▶ **SOURCE EXTRACT**:
Assagioli’s archives – accumulators of energy

Roberto AssagioliThick blue boxes wait for us at various tables throughout the villa where Assagioli once lived, worked, and studied. Some of us move to rooms where he and his wife once slept, ate, or received guests. Windows are open and dry hot breezes waif in from the street and neighboring courtyard. At first, we buzz with excitement along with a touch of anxiety, dividing ourselves amongst the boxes like kids in a candy shop or at the school library.

Boxes labeled: “The Will—Italiano,” “Transpersonal Self—English,” “Writings of others,” “Handwritten Notes of Assagioli—English” call to us. Without much thought, I sit in front of the first free box I find, one labeled “Superconscious Material—English.” I unsnap the box’s clip, unwind the protective blue cover, and discover folders and folders of material.

Reverently I open each folder. Staring back through time are onion-skinned papers lined with typed quotations, handwritten notes, various pamphlets and letters all concerning superconscious material. Suddenly I stop shifting through these pages, frozen by a simple note of Assagioli’s: “The Will of God.” It is paper-clipped to a small book on prayer written by an American minister. The book’s margins are full of penciled notes. Double vertical lines run along the edge of a paragraph he once noted, some words in the text are underlined for emphasis. The Will of God. I shudder and cry.
It is all so much, so I stop, climb the stairs to the apartment where his principal collaborator, secretary, and the first president of the Institute of Psychosynthesis after his death, Ida Palombi, once lived with her cats. I sip black coffee, ease myself into a chair on the terrace and breathe in the room’s empty silence.

▶ **TASK BRIEF**: Reproduce, word for word, the stretch of the Assagioli archives passage from "Roberto AssagioliThick blue" through "the school library.".

▶ **AVAILABLE DATA**:
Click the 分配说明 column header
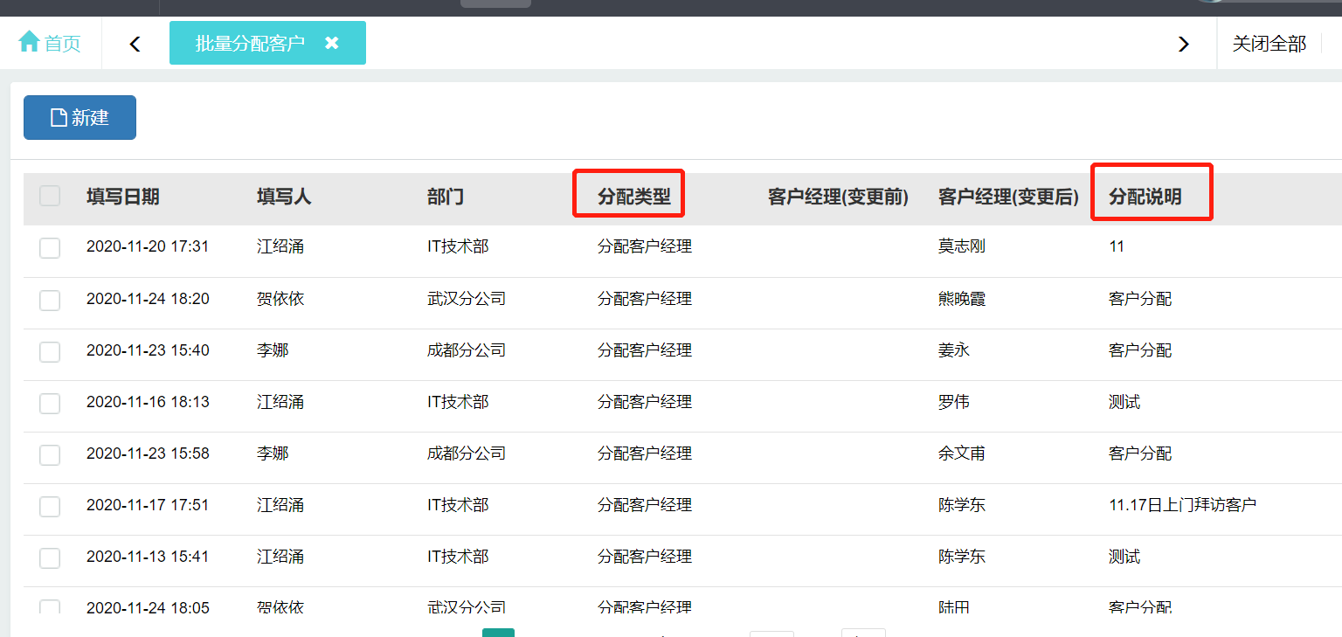Screen dimensions: 1342x637 point(1145,197)
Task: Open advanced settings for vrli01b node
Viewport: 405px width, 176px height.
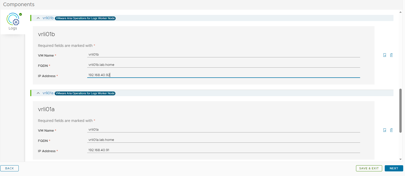Action: pyautogui.click(x=384, y=55)
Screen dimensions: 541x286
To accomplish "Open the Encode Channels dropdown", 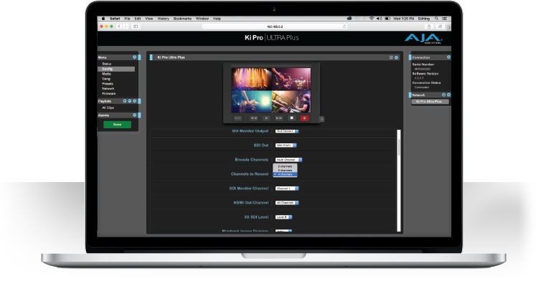I will (x=288, y=160).
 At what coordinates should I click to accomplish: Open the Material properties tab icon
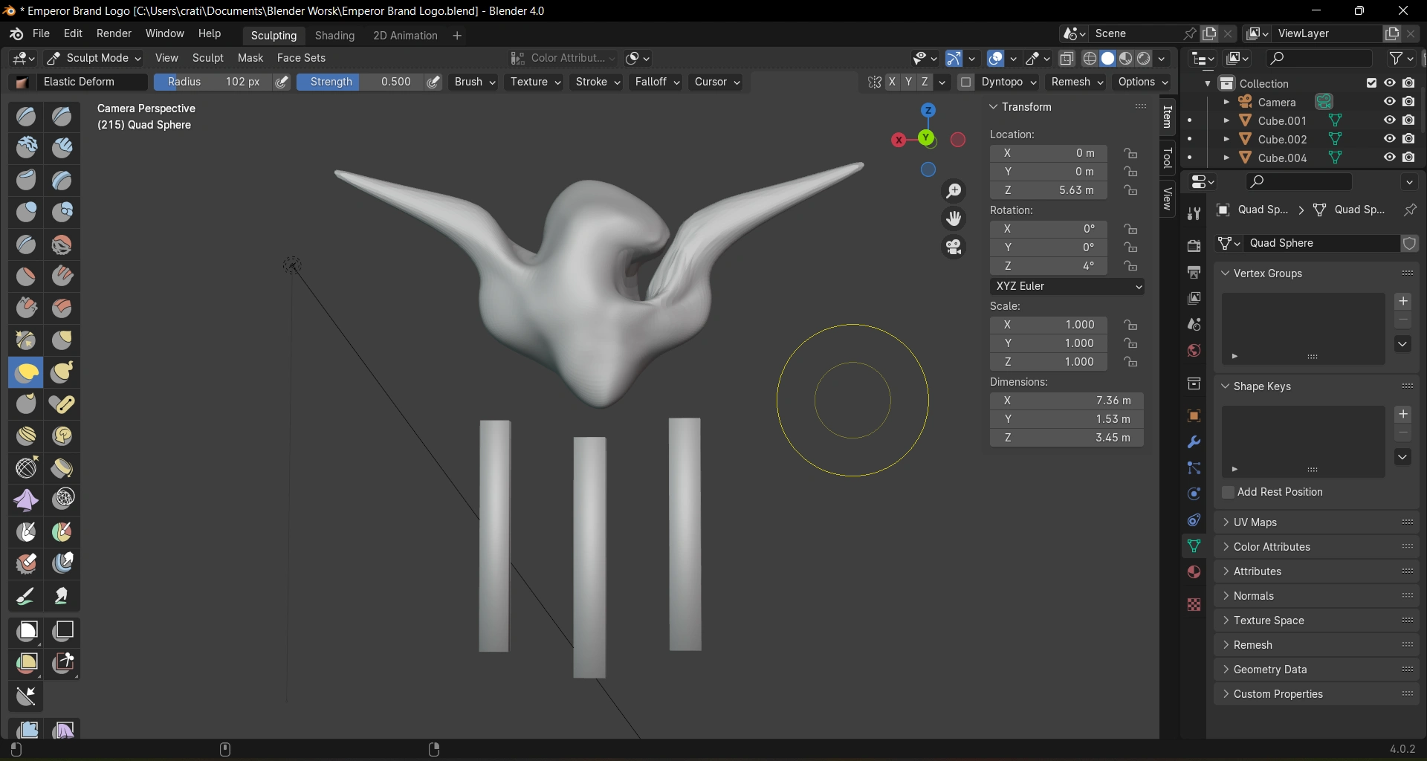[1194, 572]
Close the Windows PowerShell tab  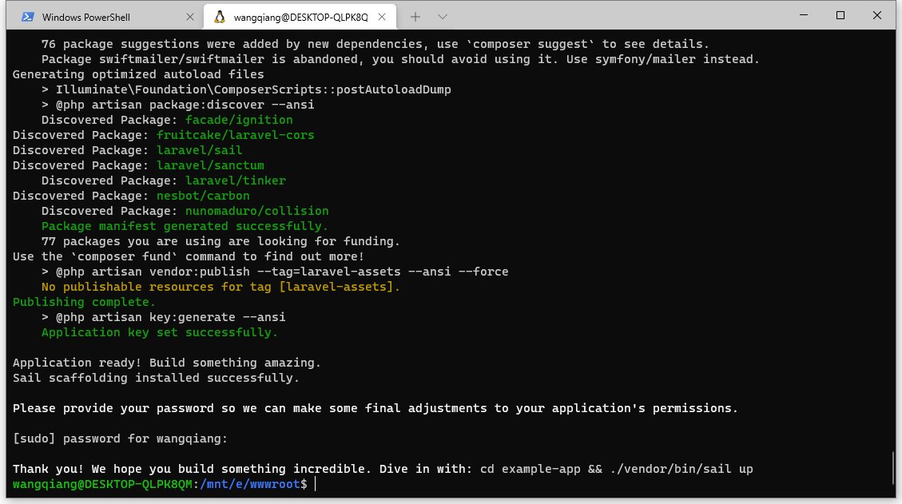pos(189,17)
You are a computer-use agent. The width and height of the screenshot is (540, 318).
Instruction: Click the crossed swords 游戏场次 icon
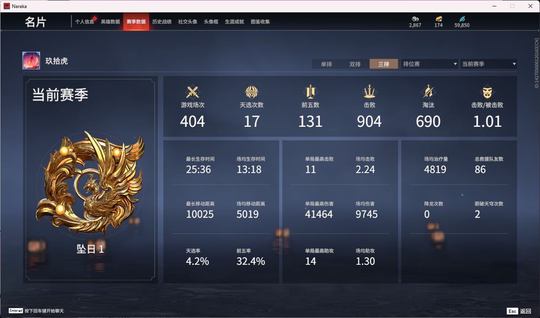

▶ **EXERCISE ANSWER**:
Roberto AssagioliThick blue boxes wait for us at various tables throughout the villa where Assagioli once lived, worked, and studied. Some of us move to rooms where he and his wife once slept, ate, or received guests. Windows are open and dry hot breezes waif in from the street and neighboring courtyard. At first, we buzz with excitement along with a touch of anxiety, dividing ourselves amongst the boxes like kids in a candy shop or at the school library.